* [AIM OF THE EXERCISE] Put the lines into a Markdown table with the columns Row and Line, giving each line a row number and omitting blank lines and pictures. Begin at the line that contains "Identify the location of legend-label: Andel" and include every line through the last one.
-------- DATASET EXTRACT --------
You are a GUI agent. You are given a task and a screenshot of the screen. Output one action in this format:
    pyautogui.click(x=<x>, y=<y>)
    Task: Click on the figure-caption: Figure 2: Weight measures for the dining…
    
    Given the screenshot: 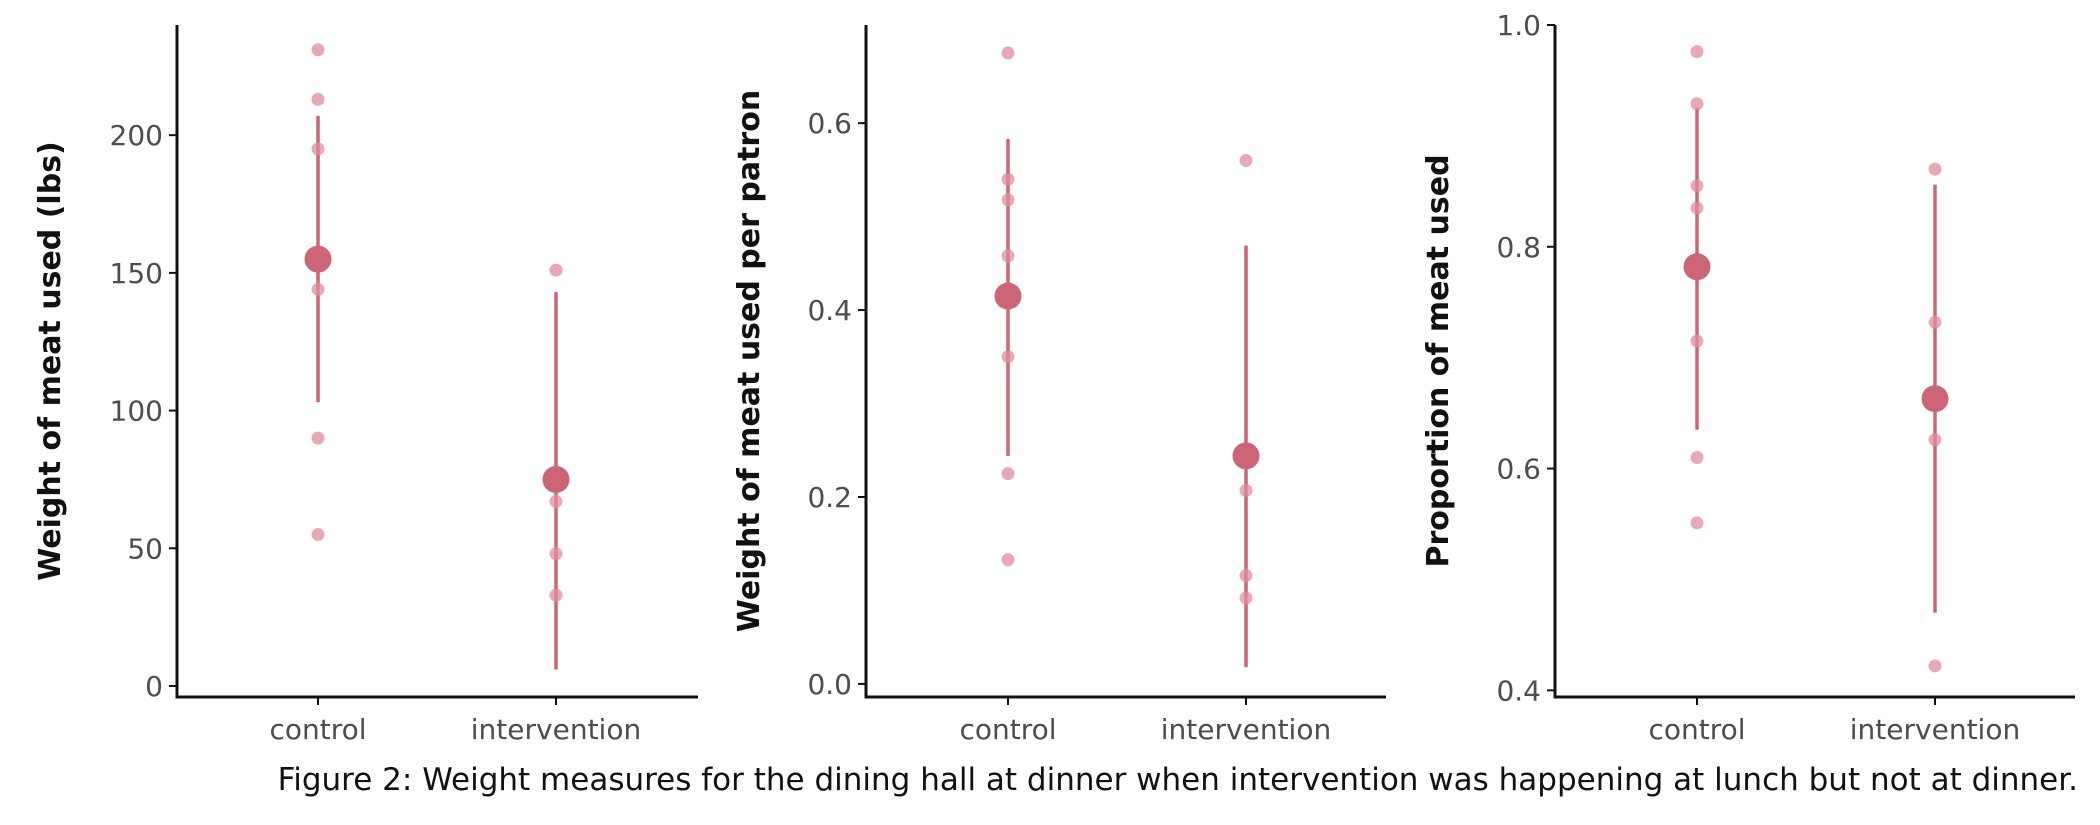 What is the action you would take?
    pyautogui.click(x=1178, y=780)
    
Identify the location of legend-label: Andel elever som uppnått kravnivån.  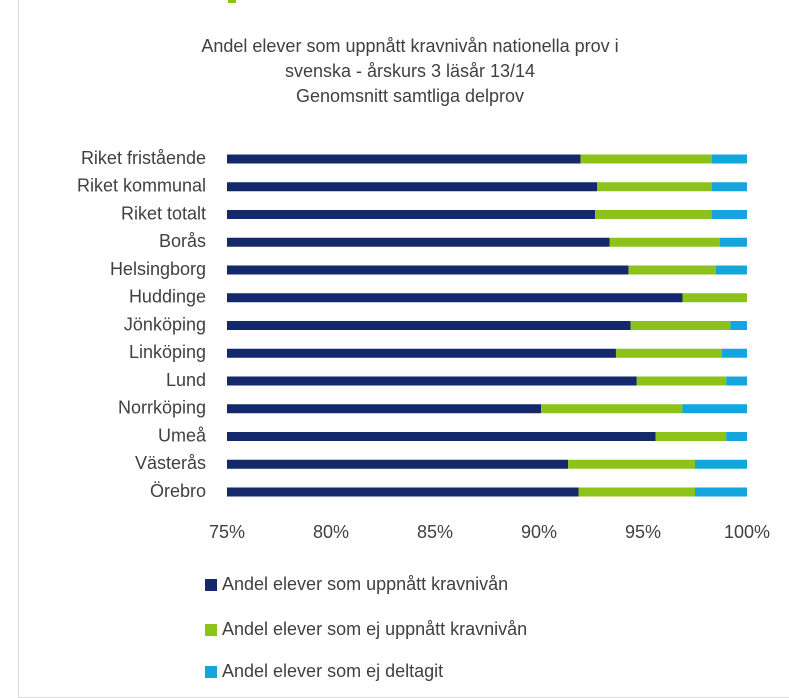
(365, 584).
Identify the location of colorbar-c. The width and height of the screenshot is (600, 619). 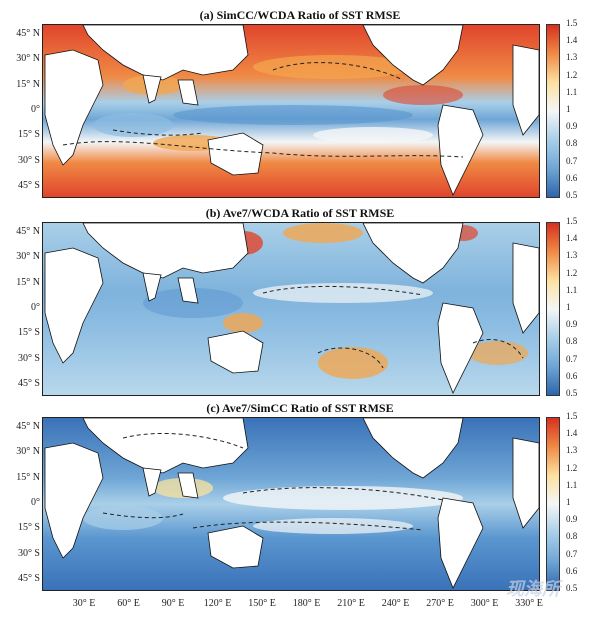
(553, 504).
--------
* [SOLUTION FOR THIS PROBLEM]
| Row | Line |
|---|---|
| 1 | Identify the location of legend-label: Andel elever som uppnått kravnivån.   |
| 2 | (365, 584). |
| 3 | Identify the location of colorbar-c. The width and height of the screenshot is (600, 619).  |
| 4 | (553, 504). |